> _Exercise prompt_
Everything from the line containing "504x497 pixels." through the line containing "Open the comments bubble showing 18" in the listing below should be copied exactly, and nothing more.

== Materials provided

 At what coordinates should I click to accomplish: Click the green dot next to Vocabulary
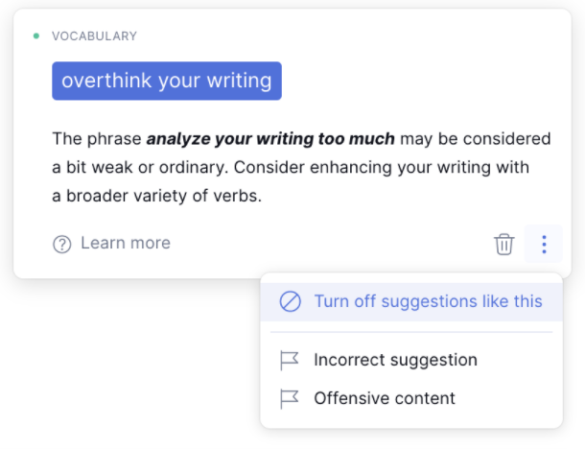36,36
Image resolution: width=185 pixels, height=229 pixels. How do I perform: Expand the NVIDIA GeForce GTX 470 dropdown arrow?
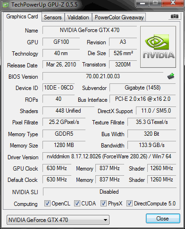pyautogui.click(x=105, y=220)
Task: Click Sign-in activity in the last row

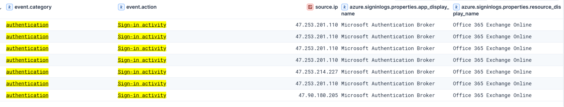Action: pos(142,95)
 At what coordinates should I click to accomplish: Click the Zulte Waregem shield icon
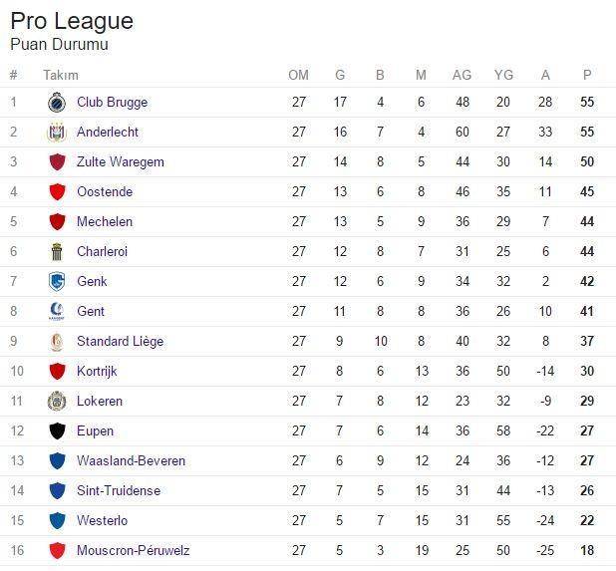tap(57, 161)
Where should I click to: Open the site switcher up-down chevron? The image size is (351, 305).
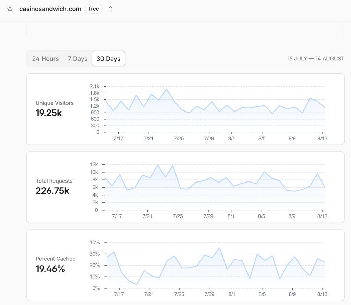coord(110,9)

====
== Materials provided

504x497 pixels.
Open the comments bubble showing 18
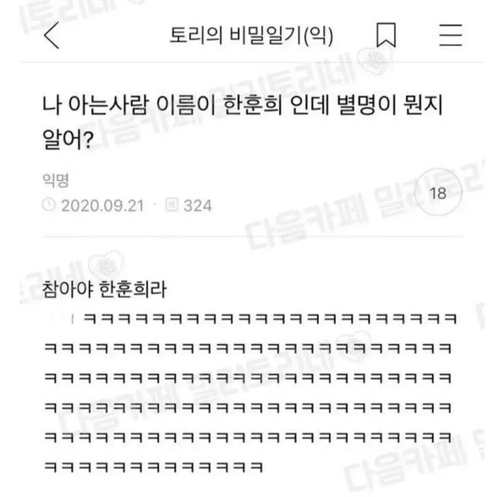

====

> _Expected answer_
504x497 pixels.
Open the comments bubble showing 18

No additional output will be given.